You can find how-to books at the local box stores. You can draw up your own plans from there. Expect a couple of trips to the building dept. before you get it approved. An alternative would be to have a local architect draw it up for you and then it should sail right through permitting. They will also be able to balance all of the dimensions so that it looks right on the house.


----------



## fjacky (Jul 29, 2005)

Thanks a lot for the info. I have actually looked around for a Do It Yourself project book with this kind of project but have had no luck.

ANyone know of a good project book that has this type of plan?

Thanks



Teetorbilt said:


> You can find how-to books at the local box stores. You can draw up your own plans from there. Expect a couple of trips to the building dept. before you get it approved. An alternative would be to have a local architect draw it up for you and then it should sail right through permitting. They will also be able to balance all of the dimensions so that it looks right on the house.


----------



## JustaFramer (Jun 17, 2005)

What you'll need to draw is hardpan connected to sono tubes connected to pressure treated posts with a bracket, aa35's, or such. Beams that will sit on post and connect to you walls be it a hanger or actually cutting in pockets for the beams to rest on. I would go with a 4x10 or better maybe a 6x10. As for rafters single ridge should suffice with collar ties. Rafter material should be 2x8 or better depending on the span I would go with x10 or x12 just to get get it to pass. Now for the decorative work go shopping and get some ideas of waht will match your house.

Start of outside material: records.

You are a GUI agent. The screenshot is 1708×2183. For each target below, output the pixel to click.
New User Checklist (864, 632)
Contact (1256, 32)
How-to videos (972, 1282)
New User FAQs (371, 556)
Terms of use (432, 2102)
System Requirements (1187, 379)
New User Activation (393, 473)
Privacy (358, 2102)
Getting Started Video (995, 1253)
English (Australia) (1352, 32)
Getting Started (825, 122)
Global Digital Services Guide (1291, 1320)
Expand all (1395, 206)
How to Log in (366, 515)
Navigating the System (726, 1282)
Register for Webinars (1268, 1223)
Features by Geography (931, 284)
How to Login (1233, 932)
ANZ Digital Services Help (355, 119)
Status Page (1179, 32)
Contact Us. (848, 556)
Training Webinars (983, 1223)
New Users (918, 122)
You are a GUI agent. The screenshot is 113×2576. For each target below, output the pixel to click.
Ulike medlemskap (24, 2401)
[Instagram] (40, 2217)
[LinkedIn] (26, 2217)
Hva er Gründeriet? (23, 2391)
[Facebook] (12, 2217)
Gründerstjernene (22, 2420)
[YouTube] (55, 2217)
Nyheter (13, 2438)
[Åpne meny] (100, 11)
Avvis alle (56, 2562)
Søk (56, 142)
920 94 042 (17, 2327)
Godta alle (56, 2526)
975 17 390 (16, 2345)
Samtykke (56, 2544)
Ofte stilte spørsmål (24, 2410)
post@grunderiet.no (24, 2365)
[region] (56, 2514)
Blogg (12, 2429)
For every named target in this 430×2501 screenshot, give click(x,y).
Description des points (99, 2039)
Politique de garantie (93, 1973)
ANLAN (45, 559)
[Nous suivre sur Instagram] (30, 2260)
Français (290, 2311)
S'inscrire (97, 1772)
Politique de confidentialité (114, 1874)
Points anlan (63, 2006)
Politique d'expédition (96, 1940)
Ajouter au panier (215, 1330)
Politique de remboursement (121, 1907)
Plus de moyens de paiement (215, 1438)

*Beams should be connected to posts with a bracket or strapping. Same with the pockets should be strapped horizontally nailing wall, beam, wall.


----------



## fjacky (Jul 29, 2005)

Thanks a lot for the info. I think that is why I'd like to find a project book on this stuff. It's kind of complicated to me.

Thanks thought


----------



## JustaFramer (Jun 17, 2005)

fjacky said:


> Thanks a lot for the info. I think that is why I'd like to find a project book on this stuff. It's kind of complicated to me.
> 
> Thanks thought


 Project book?!?!?! Go buy a book on framing and/or roof framing at home depot or lowes. Or google taunton press. Then there are several plans magazines there too.  If it is still a daunting task then hire a "consultant" for architecture help. Should be much cheaper than a certified Architect.


----------